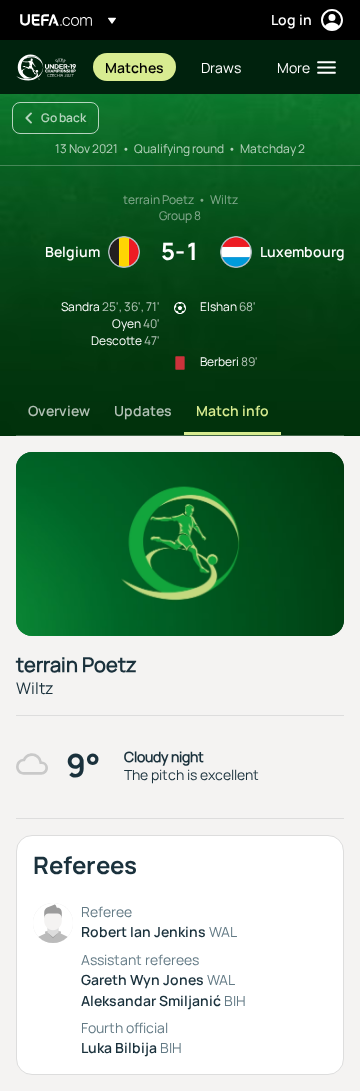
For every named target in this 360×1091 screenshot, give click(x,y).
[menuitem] (136, 67)
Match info (232, 410)
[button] (302, 67)
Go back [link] (63, 117)
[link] (134, 67)
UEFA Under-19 (46, 67)
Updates (143, 410)
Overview (59, 410)
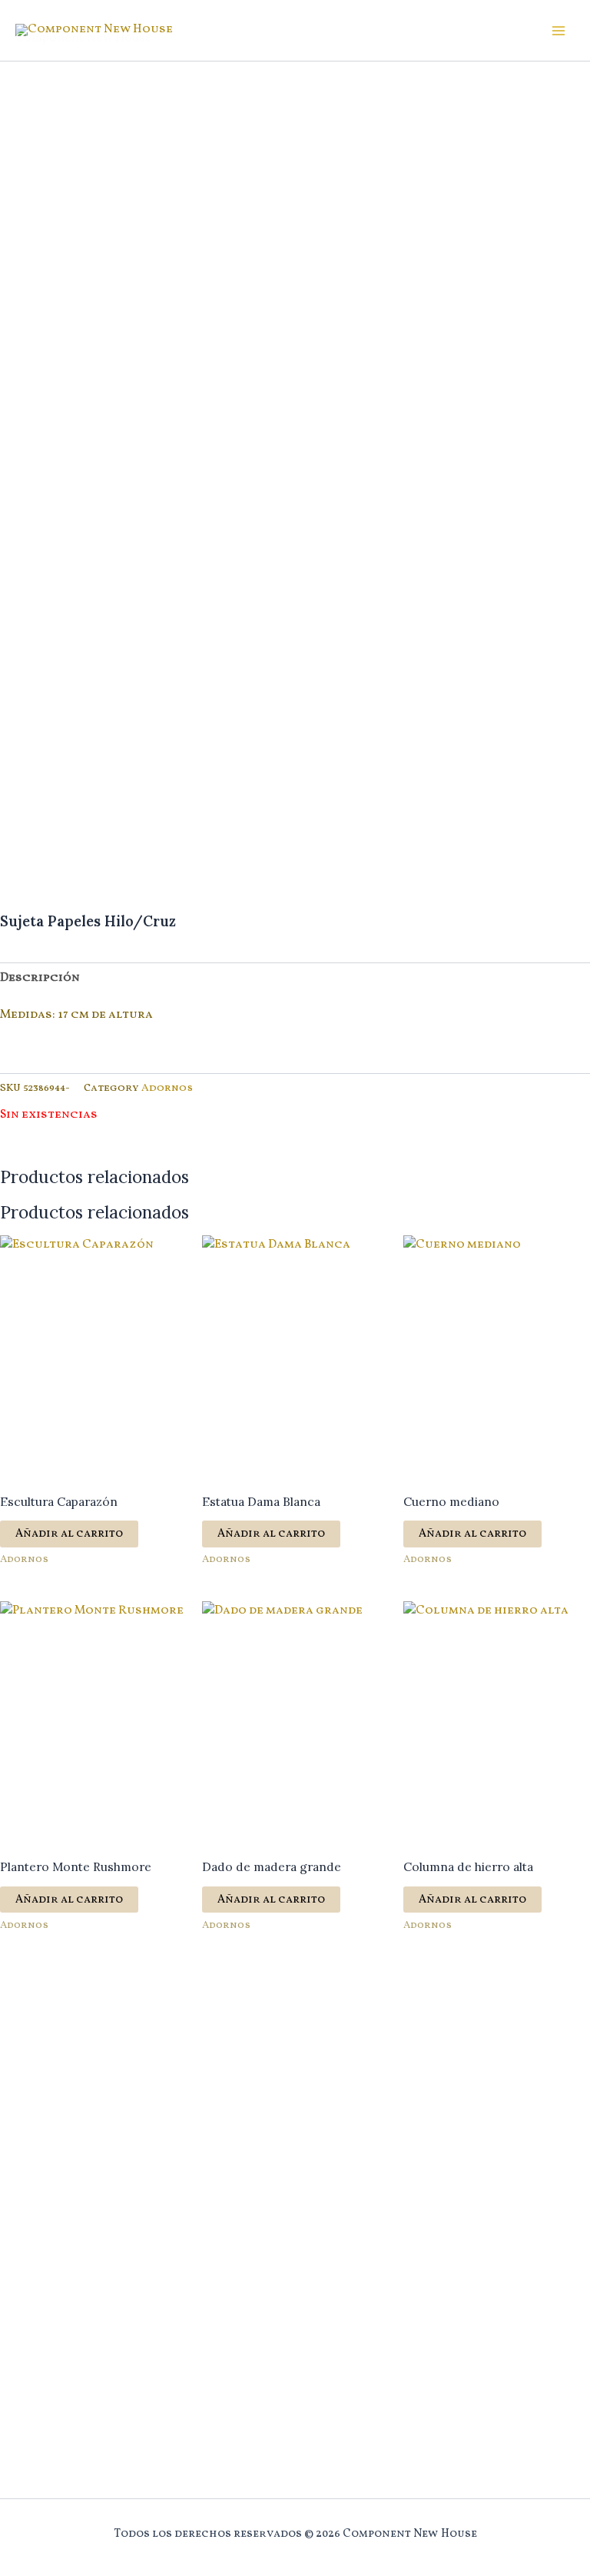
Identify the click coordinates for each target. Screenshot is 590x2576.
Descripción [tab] (40, 977)
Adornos (167, 1088)
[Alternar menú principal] (558, 31)
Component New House (83, 37)
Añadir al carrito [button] (69, 1533)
======
__Work required__. Among the entries, copy every line containing the word "click".

__Output below__.
For every named target in this 360×1091 screenshot, give click(x,y).
Identify the click coordinates for each target. Screenshot is 590x2576.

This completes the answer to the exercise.